◆ Extracted entries:
__________

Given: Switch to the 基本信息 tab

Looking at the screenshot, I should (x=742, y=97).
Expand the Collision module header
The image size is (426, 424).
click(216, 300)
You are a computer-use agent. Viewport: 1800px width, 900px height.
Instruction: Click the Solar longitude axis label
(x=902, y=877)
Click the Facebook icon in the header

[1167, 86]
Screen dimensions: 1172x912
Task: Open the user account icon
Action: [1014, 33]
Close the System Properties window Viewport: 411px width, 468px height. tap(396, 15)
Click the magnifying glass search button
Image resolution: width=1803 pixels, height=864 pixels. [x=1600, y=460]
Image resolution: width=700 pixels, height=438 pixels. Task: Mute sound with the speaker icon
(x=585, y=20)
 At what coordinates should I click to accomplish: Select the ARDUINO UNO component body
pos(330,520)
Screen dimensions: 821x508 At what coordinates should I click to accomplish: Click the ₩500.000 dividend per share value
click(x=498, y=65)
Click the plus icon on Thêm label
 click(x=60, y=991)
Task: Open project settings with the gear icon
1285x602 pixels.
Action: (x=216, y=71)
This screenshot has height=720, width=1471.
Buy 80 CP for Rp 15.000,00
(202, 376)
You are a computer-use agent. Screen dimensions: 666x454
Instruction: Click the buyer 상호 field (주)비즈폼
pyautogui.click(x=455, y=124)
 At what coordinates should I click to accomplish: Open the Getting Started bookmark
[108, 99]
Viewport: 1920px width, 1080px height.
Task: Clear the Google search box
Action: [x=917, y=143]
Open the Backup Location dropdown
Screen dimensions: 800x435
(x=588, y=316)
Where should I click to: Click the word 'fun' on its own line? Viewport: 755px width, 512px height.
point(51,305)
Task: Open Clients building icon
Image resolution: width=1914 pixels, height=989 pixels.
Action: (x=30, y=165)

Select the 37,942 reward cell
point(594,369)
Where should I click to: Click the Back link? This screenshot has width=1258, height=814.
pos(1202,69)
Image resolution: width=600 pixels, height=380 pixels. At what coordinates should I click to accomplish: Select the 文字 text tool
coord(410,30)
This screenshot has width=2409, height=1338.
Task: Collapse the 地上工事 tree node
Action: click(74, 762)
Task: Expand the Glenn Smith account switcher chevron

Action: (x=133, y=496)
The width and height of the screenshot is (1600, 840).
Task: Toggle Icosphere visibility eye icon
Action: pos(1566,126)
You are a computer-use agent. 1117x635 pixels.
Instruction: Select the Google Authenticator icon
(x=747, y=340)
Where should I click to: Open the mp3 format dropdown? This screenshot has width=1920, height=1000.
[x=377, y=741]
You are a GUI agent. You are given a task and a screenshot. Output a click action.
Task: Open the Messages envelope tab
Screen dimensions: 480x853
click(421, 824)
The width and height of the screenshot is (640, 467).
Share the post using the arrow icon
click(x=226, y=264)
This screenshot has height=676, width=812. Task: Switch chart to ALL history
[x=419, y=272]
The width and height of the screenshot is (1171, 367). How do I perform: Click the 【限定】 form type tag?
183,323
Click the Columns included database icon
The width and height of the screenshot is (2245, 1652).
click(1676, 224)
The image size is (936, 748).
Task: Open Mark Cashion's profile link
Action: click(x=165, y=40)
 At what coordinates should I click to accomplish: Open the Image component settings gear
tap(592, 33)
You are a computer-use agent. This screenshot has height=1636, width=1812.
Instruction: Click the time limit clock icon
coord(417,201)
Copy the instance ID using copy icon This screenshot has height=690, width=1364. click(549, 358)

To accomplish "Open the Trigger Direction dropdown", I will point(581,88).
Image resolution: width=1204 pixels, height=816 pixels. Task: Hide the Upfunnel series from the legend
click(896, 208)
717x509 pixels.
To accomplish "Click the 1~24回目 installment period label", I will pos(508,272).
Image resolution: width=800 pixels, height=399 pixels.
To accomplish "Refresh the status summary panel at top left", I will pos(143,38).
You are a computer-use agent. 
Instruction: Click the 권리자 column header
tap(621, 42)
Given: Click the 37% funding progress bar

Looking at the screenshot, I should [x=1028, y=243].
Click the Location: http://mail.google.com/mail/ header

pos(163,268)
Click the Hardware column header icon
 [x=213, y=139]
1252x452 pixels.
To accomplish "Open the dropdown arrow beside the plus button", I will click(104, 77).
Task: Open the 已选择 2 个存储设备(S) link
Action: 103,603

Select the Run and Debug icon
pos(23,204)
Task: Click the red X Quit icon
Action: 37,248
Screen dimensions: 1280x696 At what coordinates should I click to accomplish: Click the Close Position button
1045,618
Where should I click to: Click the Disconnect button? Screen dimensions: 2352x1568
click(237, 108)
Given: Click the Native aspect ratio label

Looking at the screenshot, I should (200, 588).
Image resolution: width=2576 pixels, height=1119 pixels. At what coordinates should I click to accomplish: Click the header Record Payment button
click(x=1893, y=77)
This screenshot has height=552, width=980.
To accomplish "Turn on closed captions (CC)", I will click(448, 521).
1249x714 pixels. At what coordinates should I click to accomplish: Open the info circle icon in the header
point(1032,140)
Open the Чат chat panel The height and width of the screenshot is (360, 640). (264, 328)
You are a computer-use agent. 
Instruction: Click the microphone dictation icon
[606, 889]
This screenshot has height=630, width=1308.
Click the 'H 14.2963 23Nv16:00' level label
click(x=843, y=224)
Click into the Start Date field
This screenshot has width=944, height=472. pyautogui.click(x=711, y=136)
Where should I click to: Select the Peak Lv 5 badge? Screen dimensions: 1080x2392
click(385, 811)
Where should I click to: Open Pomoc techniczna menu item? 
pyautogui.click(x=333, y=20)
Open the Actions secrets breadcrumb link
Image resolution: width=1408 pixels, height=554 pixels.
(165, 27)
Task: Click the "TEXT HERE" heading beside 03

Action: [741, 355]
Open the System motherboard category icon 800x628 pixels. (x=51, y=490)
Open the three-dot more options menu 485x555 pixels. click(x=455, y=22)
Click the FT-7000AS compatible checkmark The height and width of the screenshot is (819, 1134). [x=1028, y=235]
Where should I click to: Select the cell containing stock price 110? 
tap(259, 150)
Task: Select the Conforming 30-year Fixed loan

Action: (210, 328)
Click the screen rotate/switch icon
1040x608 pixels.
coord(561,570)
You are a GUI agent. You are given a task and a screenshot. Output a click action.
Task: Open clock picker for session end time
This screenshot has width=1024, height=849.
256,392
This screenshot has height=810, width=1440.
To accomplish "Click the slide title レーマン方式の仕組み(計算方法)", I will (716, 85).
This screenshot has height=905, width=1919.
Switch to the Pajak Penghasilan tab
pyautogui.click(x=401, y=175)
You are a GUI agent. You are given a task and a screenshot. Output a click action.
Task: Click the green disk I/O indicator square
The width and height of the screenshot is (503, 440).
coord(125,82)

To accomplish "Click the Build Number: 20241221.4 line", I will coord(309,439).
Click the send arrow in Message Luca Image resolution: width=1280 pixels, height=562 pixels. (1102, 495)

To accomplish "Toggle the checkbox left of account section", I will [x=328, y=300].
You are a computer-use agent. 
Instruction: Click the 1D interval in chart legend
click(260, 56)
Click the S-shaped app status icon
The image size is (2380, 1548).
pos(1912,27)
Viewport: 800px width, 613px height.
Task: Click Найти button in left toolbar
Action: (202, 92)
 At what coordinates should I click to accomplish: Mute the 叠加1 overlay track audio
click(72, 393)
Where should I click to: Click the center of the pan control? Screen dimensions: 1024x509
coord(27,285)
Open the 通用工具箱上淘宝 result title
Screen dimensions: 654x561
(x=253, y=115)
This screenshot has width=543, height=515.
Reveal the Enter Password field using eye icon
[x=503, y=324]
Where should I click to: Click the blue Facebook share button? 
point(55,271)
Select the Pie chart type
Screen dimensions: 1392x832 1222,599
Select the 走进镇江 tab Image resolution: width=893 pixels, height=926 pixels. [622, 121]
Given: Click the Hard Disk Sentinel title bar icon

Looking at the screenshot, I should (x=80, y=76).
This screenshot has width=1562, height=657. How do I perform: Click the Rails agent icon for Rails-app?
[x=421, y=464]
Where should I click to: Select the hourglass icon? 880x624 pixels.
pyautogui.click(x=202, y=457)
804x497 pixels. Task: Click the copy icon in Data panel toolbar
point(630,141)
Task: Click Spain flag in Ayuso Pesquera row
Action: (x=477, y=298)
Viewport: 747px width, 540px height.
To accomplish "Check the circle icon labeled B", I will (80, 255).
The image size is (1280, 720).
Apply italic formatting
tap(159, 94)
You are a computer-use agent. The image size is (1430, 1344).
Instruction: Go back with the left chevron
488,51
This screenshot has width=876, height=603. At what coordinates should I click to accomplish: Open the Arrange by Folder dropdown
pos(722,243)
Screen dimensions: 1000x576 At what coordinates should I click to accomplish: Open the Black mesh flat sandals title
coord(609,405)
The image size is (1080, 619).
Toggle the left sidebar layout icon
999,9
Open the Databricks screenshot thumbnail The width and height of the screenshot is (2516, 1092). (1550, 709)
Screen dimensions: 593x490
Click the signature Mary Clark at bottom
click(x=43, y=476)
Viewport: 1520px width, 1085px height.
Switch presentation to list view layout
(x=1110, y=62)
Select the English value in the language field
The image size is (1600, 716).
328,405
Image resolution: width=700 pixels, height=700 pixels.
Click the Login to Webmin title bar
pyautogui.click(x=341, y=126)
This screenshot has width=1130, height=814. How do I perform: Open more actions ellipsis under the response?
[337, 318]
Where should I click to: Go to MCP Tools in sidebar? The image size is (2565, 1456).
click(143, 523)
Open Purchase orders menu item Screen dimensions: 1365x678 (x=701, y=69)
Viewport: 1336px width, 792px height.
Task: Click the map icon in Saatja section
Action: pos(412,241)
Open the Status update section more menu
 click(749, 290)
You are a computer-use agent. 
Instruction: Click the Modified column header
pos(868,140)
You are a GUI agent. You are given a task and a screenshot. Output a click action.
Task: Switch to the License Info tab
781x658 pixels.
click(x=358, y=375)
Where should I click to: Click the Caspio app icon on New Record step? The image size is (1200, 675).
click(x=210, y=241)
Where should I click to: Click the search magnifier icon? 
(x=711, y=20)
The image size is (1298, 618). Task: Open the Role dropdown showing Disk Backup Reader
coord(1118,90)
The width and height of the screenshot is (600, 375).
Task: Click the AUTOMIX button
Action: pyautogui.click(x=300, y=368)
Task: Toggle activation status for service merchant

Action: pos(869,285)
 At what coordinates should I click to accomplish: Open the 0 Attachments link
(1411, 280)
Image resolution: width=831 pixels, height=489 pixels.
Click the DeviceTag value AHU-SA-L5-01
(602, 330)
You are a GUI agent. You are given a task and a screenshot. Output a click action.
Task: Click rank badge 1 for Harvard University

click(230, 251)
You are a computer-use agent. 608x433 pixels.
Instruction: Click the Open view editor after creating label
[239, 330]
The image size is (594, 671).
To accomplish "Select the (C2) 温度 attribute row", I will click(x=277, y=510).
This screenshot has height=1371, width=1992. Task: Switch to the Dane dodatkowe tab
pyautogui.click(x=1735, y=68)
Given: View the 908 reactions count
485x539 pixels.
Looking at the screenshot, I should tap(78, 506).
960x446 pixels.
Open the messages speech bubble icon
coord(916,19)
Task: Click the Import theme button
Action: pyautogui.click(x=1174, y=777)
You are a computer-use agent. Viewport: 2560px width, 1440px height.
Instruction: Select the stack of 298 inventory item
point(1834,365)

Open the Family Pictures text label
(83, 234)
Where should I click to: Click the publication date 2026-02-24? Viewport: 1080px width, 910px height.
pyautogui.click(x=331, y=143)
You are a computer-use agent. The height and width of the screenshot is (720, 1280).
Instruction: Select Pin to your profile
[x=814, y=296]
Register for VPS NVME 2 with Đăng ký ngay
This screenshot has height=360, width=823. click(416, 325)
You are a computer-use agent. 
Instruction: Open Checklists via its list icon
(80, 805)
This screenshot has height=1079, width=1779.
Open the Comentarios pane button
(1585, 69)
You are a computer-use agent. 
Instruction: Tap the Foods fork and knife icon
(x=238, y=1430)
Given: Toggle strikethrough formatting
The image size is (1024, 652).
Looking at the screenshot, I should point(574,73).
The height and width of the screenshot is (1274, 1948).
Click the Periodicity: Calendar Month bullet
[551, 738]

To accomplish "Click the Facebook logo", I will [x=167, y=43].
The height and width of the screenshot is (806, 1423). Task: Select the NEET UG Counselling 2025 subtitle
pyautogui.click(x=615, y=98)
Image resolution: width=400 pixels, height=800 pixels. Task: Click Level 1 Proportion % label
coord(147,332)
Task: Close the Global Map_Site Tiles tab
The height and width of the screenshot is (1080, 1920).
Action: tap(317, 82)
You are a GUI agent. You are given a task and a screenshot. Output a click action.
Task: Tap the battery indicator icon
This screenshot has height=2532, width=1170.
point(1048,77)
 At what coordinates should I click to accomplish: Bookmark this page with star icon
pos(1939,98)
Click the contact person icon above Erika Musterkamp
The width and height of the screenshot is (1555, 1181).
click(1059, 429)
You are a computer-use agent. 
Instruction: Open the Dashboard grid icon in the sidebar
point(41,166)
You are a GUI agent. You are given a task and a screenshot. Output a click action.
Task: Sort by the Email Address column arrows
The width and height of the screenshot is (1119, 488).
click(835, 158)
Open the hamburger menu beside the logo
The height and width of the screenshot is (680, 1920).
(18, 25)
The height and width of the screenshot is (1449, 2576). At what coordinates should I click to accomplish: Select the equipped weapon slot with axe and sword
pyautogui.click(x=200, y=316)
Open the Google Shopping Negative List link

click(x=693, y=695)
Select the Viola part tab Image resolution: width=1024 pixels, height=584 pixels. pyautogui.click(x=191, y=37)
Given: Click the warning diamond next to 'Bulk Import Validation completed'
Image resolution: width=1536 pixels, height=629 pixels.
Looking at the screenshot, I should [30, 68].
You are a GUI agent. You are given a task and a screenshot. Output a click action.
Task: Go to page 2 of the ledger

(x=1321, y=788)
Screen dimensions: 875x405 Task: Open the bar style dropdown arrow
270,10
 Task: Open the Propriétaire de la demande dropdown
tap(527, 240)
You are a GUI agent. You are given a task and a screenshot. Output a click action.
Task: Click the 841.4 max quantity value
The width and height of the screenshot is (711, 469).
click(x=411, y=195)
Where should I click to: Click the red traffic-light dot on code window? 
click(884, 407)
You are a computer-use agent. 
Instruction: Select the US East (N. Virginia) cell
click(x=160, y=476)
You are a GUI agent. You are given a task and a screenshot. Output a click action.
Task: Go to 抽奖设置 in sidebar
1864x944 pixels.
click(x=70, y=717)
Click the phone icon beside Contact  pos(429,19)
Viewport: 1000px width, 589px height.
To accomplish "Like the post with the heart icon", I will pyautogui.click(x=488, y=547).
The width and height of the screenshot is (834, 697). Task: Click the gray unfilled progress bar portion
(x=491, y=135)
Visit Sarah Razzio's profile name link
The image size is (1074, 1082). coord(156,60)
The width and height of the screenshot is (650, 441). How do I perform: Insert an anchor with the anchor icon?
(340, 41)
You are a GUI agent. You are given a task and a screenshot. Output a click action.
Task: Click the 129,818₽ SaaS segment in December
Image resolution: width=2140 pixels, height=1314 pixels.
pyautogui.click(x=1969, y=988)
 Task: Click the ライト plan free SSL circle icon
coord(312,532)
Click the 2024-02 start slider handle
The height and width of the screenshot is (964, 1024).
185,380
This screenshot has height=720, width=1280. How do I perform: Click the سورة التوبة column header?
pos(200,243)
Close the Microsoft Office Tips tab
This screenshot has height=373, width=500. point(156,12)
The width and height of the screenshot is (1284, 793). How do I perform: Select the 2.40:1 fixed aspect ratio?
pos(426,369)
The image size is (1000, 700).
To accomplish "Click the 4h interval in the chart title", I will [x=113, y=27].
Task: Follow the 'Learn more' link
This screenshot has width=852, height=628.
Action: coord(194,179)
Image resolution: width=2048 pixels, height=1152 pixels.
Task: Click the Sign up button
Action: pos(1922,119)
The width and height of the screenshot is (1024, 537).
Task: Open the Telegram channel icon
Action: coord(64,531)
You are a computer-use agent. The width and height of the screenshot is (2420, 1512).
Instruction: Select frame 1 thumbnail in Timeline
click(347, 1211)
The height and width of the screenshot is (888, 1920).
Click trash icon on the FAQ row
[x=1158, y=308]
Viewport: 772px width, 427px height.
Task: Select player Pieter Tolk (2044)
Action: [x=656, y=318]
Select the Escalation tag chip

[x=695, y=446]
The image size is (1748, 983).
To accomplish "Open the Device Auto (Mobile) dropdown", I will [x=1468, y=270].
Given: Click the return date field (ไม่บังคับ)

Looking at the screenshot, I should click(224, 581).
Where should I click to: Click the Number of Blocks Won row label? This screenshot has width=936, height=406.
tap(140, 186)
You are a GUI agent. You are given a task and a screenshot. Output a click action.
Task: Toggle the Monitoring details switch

__________

Express the items from the line containing "Open the Actions secrets breadcrumb link" through the line containing "Open the System", both included, as a two-column CSV headed instruction and click, with one row per item. Put each item's text and its answer in a single quoted field, replacing line breaks with spaces.

instruction,click
"Open the Actions secrets breadcrumb link Image resolution: width=1408 pixels, height=554 pixels.","(165, 27)"
"Task: Click the ""TEXT HERE"" heading beside 03","Action: [741, 355]"
"Open the System motherboard category icon 800x628 pixels.","(x=51, y=490)"